# Tasks and exercises:
A – Answer these questions about the college football thread below:
(i) Which team does Rick hope can bounce back and avoid another mid-level bowl?
(ii) Whose athletic department does Vegetta say he does a lot of work for?
(iii) According to Rick, which team beat A&M in its first game?
B – Write out the part of the college football thread below that opens with "## Jason (Jul" and closes with "Rick (Jul 8, 2008)", word for word.

━━━ Provided passage ━━━

# College Football



## Rick (Jul 7, 2008)

So I'm hoping that my Texas Longhorns can bounce back and not have to play some mid-level bowl again.


----------



## Jason (Jul 8, 2008)

Friday night lights.


[action=Jason]will never ever post in this thread again seeing he knows ZERO about college football [/action]


----------



## Rick (Jul 8, 2008)

All righty then.


----------



## Vegetta (Jul 9, 2008)

Pat White Plays Here - A West Virginia University Web Site Featuring Quarterback Pat White

My latest Site


I dont really like College Ball but I feel kind of Obligated to like WVU since I do so much work for their Athletic Department


----------



## xXxPriestessxXx (Aug 8, 2008)

All I have to say is:



*ROLL TIDE ROLL!!*

Hopefully we can start to build our program back to where it used to be.


----------



## YYZ2112 (Aug 8, 2008)

Jason said:


> [action=Jason]will never ever post in this thread again seeing he knows ZERO about college football [/action]




Same here. 

Look out for Uconn???


----------



## B Lopez (Aug 10, 2008)

I guess I have to go for San Jose State.


----------



## Popsyche (Aug 10, 2008)

WE ARE PENN STATE!


----------



## xXxPriestessxXx (Aug 26, 2008)

We are two days away from the first college game and four days away from Alabama destroying Clemson.


----------



## YYZ2112 (Aug 26, 2008)

how about them Braves.....


----------



## chaztrip (Aug 30, 2008)




----------



## xXxPriestessxXx (Aug 31, 2008)

Well the dismatling of Clemson is complete. Now on to Tulane.



*ROLL TIDE ROLL!!*


----------



## B Lopez (Sep 1, 2008)

Spartans 1-0


----------



## Rick (Sep 1, 2008)

Nice job, A&M. Losing to Arkansas State in the 1st game. 

At home.


----------



## xXxPriestessxXx (Sep 2, 2008)

I take it you are talking about TX A&M? I hate them because of Coach Fran 


We play Arkansas State for homecoming. Hope we fare better than that.

━━━ Record excerpts ━━━

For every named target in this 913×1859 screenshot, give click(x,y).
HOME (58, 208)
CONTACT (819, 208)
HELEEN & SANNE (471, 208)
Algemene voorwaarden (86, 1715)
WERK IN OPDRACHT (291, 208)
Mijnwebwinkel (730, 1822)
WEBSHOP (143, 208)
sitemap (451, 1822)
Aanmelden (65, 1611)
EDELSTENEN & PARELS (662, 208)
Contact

━━━

# Solutions to the problems:
A –
(i) The Texas Longhorns
(ii) WVU's
(iii) Arkansas State

B –
## Jason (Jul 8, 2008)

Friday night lights.


[action=Jason]will never ever post in this thread again seeing he knows ZERO about college football [/action]


----------



## Rick (Jul 8, 2008)